Monday, March 05, 2007

Civil Communication

Bring up the subject of civility and you will inevitably wind up in a sideshow having little to do with the subject.

Civility does not mean never having to say you're sorry. It does not mean baby-proofing all conversation to ensure its inoffensiveness for the most delicate of sensibilities. Nor does it mean couching all claims as tepid statements of personal preference that cannot be refuted, or defended, or cared about one way or the other by much of anyone since they don't actually claim to say anything about the actual world.

Rudeness is, of course, rude. As such, it can distract from and therefore undermine whatever point you're trying to make. Impoliteness can be impolitic. But sometimes it is called for -- sometimes it is just the thing to jar your listeners into considering that which they were previously unable to consider. And sometimes it is funny (and therefore beautiful, and therefore true and good). All of which could be a fascinating subject for discussion, polite or impolite, but none of which is what civility is really all about.

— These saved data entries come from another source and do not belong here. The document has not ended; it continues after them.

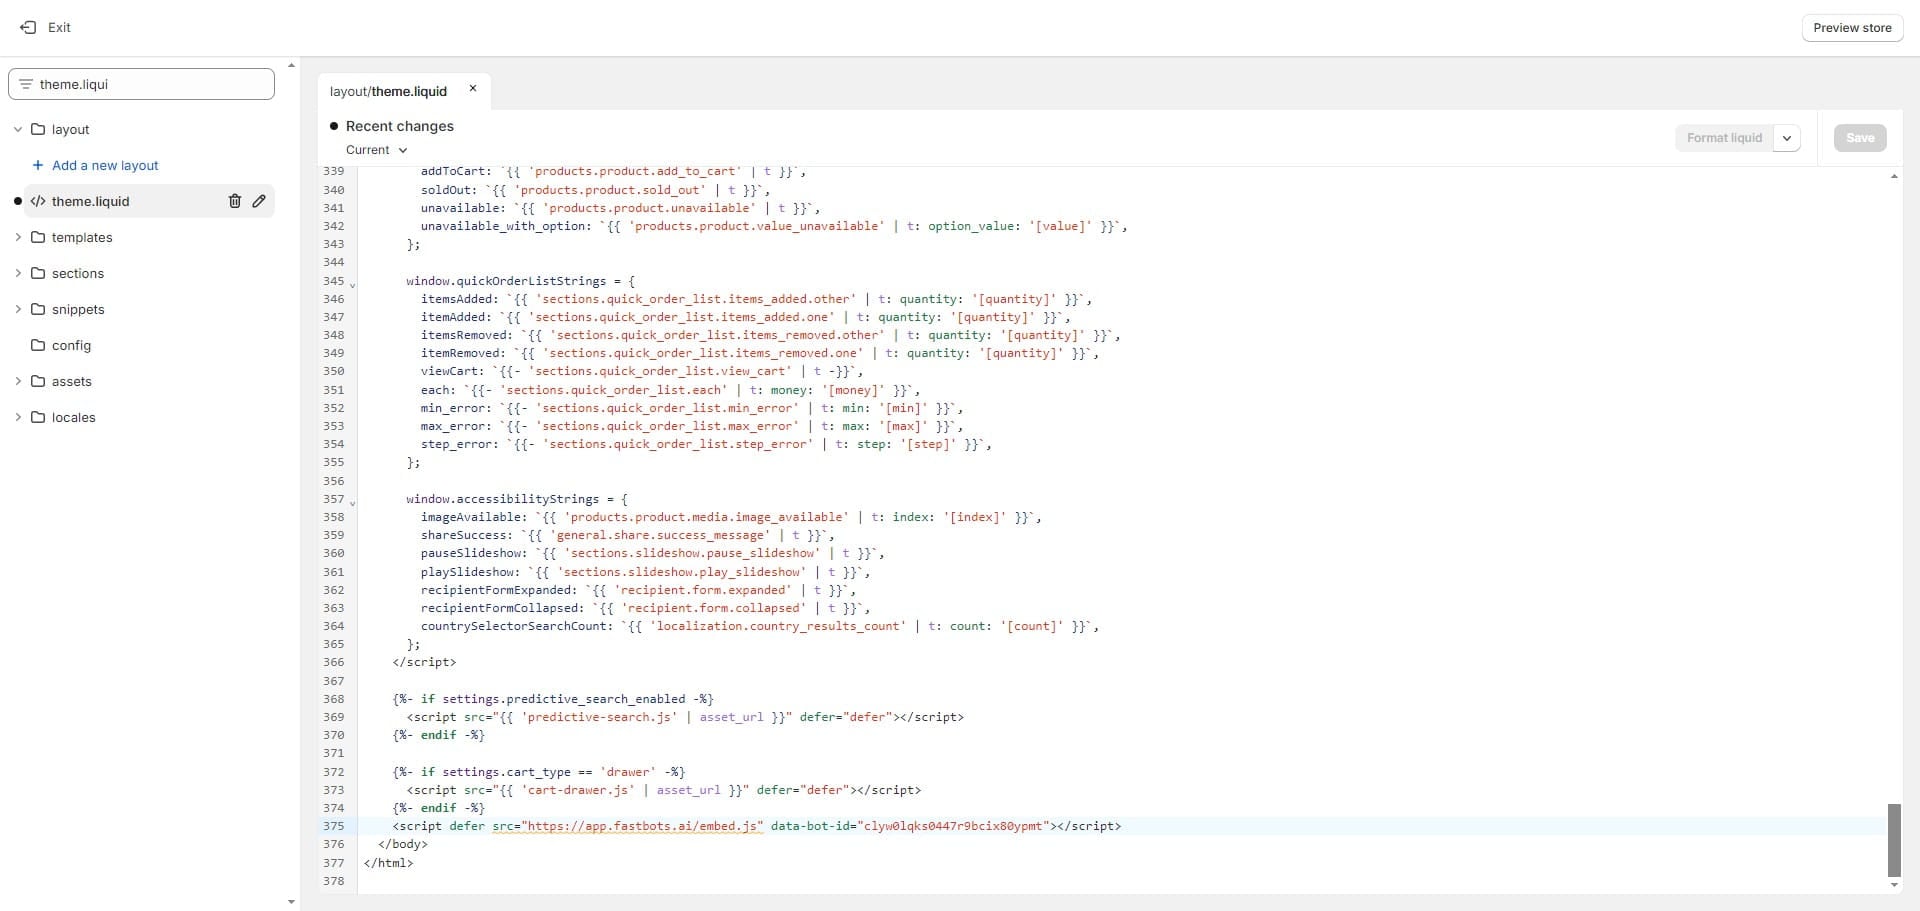1920x911 pixels.
Task: Click the code file icon for theme.liquid
Action: pos(38,201)

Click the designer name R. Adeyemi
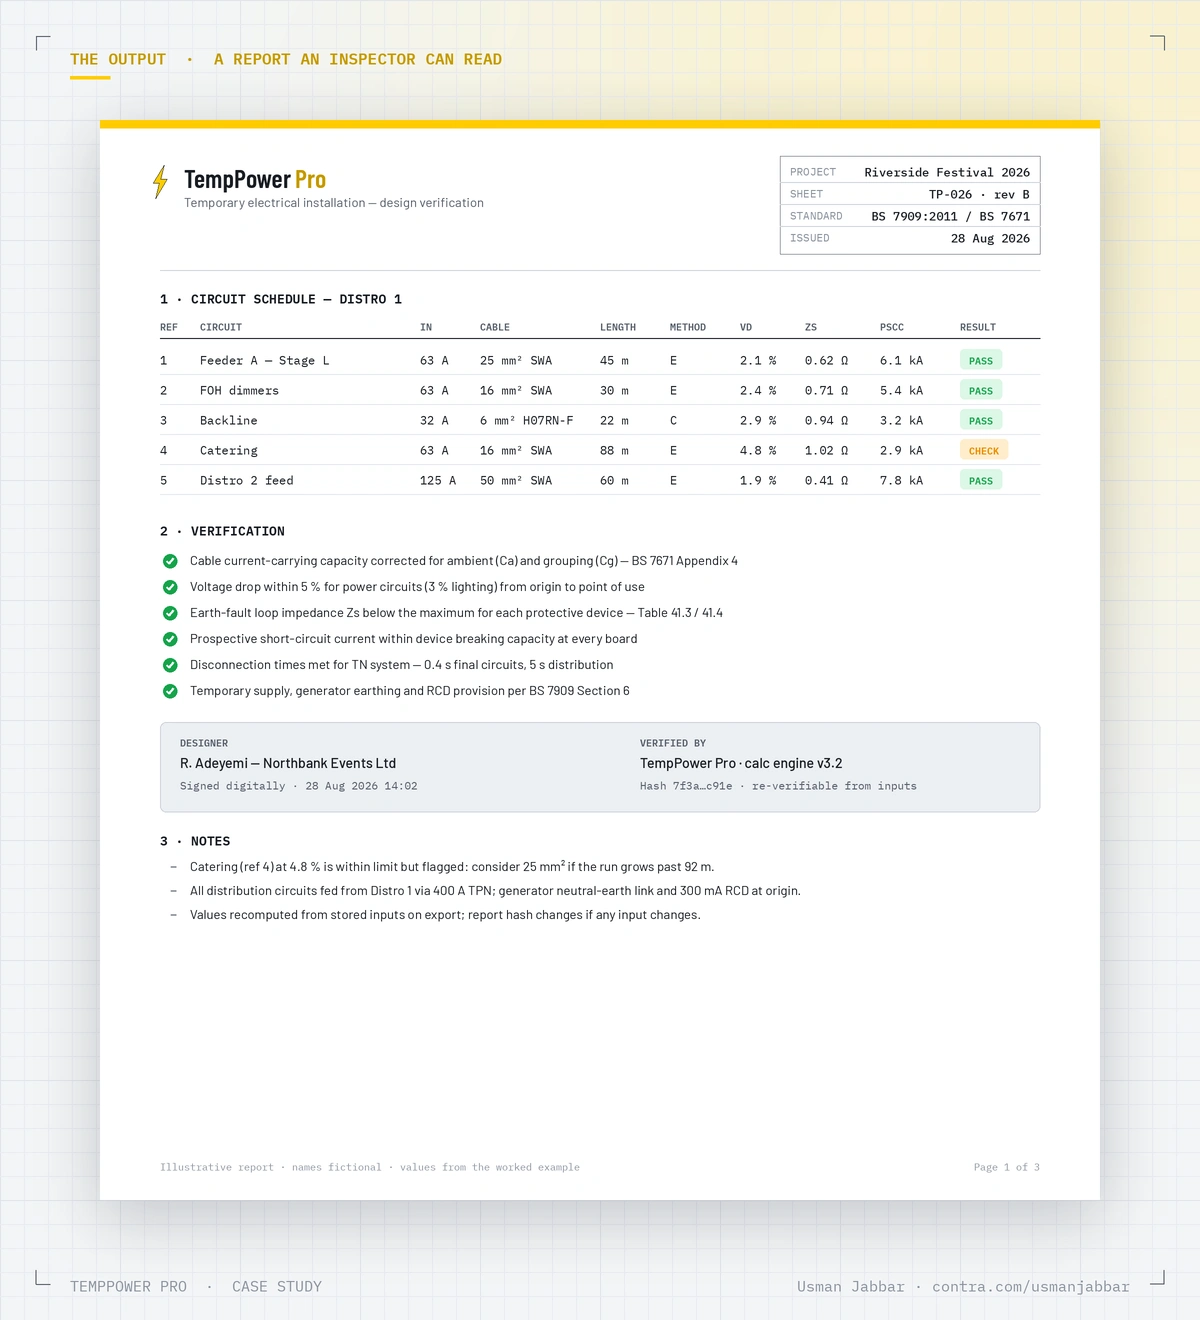coord(214,763)
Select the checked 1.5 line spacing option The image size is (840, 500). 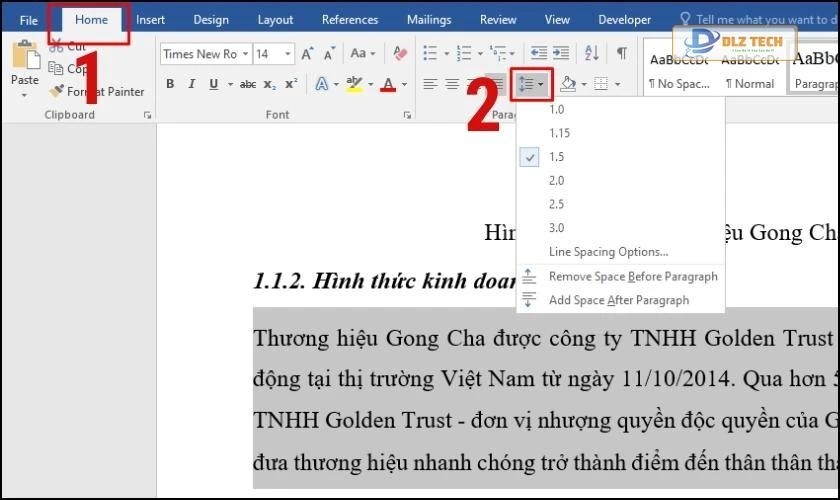557,157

Civility has to do with citizenship, which is to say it has to do with responsibility. To speak as civilized people, as citizens, requires that we be responsible -- to one another and to the truth (and the good, and the beautiful). It requires that we be responsible for our words, that we be willing to stand by them.

This is why I'm impatient with the whole "'I' statements" approach. It has its place, I suppose, in family therapy and the like, but it undermines responsibility. It aims to force us to phrase statements in a way that cannot provoke offense, but it winds up also forcing us to phrase statements in a way that makes their content irrelevant.